* **The request**: Update the items starting at the line that contains "Given: Click help icon next to Actions label" and ending at the line that contains "[x=74, y=157]", replacing "flag icon" with "flag emblem" throughout and leaving everything else unchanged.

* **Provided records**:

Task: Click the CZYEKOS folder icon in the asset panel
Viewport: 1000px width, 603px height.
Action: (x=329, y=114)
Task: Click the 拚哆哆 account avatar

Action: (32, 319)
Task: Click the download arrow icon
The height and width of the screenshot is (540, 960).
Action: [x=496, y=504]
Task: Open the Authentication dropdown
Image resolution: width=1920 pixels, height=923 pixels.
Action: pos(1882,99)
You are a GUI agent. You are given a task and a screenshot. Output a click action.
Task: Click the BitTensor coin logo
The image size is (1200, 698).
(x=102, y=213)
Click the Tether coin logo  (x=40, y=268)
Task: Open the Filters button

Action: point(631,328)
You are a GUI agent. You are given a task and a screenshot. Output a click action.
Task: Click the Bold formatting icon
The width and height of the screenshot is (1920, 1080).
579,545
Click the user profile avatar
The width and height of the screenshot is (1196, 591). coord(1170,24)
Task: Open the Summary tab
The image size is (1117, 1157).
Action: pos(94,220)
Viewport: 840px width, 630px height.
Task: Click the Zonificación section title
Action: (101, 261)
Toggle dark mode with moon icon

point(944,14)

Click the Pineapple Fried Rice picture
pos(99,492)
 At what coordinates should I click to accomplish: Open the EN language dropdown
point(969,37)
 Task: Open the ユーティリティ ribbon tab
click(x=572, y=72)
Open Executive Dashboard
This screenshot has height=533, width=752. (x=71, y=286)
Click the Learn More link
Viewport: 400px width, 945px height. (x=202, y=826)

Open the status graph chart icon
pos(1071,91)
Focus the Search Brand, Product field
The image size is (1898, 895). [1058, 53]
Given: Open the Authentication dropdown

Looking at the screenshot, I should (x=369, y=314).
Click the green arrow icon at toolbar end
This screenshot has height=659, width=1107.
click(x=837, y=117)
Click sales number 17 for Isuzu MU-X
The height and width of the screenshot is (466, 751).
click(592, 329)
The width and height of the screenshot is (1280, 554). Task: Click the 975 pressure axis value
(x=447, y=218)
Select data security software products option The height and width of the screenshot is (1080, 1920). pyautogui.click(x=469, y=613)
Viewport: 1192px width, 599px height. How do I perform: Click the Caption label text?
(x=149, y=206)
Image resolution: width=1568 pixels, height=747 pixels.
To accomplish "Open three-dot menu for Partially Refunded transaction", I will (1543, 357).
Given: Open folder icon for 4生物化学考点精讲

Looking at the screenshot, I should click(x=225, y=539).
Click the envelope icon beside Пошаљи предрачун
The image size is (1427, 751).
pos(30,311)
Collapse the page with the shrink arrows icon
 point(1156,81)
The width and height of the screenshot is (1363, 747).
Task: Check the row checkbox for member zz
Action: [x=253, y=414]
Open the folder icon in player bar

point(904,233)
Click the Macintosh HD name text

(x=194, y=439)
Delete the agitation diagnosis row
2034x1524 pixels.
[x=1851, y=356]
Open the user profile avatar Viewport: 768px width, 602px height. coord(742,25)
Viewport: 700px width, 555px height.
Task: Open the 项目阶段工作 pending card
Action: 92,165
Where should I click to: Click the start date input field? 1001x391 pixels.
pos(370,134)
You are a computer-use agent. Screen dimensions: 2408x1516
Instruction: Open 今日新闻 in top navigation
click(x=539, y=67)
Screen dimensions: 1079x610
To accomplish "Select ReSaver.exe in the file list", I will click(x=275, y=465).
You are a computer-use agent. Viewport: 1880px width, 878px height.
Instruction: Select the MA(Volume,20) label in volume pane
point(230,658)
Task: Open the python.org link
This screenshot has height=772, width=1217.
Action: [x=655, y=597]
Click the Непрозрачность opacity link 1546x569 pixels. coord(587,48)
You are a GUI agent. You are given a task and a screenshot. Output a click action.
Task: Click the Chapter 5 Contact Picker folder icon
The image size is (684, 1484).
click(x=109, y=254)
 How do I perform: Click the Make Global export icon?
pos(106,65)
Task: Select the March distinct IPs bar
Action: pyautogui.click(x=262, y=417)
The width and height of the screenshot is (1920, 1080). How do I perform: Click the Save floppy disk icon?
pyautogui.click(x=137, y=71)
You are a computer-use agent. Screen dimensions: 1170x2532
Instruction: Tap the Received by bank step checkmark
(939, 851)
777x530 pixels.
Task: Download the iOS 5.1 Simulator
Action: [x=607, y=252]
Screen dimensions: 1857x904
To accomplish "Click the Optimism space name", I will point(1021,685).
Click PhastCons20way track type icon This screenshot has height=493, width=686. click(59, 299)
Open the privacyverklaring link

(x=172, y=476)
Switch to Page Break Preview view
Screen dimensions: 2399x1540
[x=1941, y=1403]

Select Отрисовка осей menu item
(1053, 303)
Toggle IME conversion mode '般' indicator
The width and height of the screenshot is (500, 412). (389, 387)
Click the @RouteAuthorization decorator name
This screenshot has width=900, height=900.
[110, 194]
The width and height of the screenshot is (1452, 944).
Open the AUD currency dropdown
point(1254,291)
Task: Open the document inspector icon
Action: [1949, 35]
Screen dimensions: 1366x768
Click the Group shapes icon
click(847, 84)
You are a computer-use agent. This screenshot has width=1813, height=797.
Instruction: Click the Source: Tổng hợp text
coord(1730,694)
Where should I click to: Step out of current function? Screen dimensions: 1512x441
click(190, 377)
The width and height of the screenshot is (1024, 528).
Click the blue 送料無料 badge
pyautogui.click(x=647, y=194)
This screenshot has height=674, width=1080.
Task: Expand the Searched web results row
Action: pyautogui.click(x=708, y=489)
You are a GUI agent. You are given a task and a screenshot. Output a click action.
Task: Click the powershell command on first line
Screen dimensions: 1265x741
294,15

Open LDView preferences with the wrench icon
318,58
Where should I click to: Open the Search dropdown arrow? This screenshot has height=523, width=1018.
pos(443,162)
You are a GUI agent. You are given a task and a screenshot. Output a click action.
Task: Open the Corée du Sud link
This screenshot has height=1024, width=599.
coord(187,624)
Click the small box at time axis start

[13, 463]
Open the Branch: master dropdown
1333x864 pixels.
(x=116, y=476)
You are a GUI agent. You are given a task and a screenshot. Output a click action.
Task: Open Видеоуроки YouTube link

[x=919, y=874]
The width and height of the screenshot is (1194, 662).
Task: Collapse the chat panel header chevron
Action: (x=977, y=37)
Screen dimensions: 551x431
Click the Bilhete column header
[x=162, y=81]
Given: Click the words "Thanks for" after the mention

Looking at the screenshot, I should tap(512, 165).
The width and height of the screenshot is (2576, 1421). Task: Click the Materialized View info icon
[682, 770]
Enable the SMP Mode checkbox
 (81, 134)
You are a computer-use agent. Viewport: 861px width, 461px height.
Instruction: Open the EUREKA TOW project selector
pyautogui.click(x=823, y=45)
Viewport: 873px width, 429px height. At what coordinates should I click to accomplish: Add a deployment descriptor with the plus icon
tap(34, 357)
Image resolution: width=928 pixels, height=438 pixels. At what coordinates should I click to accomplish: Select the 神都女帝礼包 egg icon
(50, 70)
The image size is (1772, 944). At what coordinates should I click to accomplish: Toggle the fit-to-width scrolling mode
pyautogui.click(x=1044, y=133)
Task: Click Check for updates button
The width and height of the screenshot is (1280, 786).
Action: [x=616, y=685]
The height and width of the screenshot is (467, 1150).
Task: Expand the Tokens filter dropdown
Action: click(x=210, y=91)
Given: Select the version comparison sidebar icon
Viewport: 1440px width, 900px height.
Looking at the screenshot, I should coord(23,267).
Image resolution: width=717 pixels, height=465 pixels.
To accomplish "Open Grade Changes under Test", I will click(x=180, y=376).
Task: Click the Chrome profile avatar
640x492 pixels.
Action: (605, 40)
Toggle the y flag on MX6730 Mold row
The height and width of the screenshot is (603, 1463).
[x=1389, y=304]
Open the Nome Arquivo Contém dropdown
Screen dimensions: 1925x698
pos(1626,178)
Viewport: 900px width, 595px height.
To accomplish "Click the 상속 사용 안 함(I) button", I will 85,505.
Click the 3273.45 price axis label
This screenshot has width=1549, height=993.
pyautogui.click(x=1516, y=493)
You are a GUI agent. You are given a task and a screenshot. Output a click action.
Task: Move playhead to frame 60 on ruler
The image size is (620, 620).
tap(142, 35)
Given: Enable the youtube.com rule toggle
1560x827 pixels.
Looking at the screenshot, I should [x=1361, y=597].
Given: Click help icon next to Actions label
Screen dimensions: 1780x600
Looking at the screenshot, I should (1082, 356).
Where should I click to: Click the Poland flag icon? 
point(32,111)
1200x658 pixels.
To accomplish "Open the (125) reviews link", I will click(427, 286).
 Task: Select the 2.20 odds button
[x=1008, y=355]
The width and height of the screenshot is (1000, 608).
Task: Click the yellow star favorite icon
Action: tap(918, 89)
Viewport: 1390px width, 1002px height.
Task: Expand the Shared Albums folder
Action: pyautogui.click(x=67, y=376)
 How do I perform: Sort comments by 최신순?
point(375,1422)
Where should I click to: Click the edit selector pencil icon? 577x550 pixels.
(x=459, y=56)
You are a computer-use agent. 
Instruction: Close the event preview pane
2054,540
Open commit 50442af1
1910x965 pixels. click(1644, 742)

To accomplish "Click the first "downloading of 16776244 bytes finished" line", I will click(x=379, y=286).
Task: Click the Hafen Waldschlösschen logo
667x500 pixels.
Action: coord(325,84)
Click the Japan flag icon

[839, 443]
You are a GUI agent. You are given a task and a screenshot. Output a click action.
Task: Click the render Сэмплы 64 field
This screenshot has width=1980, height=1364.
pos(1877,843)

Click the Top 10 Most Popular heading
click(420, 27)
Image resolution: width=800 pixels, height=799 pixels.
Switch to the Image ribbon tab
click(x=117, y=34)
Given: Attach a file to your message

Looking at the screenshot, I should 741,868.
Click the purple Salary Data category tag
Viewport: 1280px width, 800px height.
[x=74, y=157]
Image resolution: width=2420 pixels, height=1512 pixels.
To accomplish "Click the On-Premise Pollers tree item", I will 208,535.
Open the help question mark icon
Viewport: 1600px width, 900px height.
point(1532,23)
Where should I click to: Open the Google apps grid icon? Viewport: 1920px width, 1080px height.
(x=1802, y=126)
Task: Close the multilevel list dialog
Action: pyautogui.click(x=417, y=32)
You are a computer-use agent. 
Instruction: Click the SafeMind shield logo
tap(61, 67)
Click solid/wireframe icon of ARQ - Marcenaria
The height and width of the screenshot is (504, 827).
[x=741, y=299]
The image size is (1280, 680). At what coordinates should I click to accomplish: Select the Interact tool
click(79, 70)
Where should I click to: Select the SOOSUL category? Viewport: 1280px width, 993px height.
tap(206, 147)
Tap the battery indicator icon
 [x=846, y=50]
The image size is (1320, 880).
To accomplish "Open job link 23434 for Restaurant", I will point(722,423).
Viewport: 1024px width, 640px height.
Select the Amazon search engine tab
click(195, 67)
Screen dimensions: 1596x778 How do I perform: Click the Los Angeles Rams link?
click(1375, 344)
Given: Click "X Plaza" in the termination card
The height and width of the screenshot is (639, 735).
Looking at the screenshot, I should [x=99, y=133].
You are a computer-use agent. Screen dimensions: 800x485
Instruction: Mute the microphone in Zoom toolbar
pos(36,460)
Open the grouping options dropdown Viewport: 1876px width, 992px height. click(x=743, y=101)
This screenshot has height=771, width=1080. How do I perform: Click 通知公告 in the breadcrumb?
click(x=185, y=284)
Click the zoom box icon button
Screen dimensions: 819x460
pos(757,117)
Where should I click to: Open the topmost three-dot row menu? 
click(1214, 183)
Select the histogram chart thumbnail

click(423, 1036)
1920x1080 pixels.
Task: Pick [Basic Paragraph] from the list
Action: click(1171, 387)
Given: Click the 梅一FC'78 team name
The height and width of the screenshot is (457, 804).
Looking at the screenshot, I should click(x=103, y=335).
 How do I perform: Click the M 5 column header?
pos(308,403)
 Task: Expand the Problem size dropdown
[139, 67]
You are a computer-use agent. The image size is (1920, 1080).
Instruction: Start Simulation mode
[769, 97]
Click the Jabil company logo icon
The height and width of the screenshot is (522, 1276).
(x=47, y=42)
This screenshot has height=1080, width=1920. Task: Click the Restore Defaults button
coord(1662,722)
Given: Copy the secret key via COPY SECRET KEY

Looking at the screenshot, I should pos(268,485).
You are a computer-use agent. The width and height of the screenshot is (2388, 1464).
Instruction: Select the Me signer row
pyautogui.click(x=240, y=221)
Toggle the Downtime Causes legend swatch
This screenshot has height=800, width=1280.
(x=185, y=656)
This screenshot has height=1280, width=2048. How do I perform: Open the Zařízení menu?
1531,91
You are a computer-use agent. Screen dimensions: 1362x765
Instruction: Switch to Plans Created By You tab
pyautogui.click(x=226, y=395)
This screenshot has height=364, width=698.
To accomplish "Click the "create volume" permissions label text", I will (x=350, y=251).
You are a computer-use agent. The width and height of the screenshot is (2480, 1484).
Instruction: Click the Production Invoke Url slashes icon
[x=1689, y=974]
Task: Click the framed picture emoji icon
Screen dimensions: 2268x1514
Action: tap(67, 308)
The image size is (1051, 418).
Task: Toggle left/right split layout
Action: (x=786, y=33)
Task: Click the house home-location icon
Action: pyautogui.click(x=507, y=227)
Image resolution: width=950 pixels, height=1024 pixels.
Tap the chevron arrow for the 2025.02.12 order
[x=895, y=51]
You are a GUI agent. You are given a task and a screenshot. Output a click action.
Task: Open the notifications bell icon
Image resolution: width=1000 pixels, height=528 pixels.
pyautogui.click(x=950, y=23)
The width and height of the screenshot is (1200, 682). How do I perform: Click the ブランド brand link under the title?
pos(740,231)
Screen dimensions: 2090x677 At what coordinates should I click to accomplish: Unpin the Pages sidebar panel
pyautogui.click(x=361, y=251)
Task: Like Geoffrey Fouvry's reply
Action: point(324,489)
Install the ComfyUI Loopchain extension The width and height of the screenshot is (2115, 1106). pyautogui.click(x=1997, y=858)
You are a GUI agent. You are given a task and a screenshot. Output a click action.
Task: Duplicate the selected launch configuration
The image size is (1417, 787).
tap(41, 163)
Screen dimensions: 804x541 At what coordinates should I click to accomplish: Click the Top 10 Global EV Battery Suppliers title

* **Exercise solution**:
Given: Click help icon next to Actions label
Screen dimensions: 1780x600
Looking at the screenshot, I should (1082, 356).
Where should I click to: Click the Poland flag emblem? 
point(32,111)
1200x658 pixels.
To accomplish "Open the (125) reviews link", I will click(427, 286).
 Task: Select the 2.20 odds button
[x=1008, y=355]
The width and height of the screenshot is (1000, 608).
Task: Click the yellow star favorite icon
Action: tap(918, 89)
Viewport: 1390px width, 1002px height.
Task: Expand the Shared Albums folder
Action: pyautogui.click(x=67, y=376)
 How do I perform: Sort comments by 최신순?
point(375,1422)
Where should I click to: Click the edit selector pencil icon? 577x550 pixels.
(x=459, y=56)
You are a computer-use agent. 
Instruction: Close the event preview pane
2054,540
Open commit 50442af1
1910x965 pixels. click(1644, 742)

To accomplish "Click the first "downloading of 16776244 bytes finished" line", I will click(x=379, y=286).
Task: Click the Hafen Waldschlösschen logo
667x500 pixels.
Action: coord(325,84)
Click the Japan flag emblem

[839, 443]
You are a GUI agent. You are given a task and a screenshot. Output a click action.
Task: Click the render Сэмплы 64 field
This screenshot has width=1980, height=1364.
pos(1877,843)

Click the Top 10 Most Popular heading
click(420, 27)
Image resolution: width=800 pixels, height=799 pixels.
Switch to the Image ribbon tab
click(x=117, y=34)
Given: Attach a file to your message

Looking at the screenshot, I should 741,868.
Click the purple Salary Data category tag
Viewport: 1280px width, 800px height.
[x=74, y=157]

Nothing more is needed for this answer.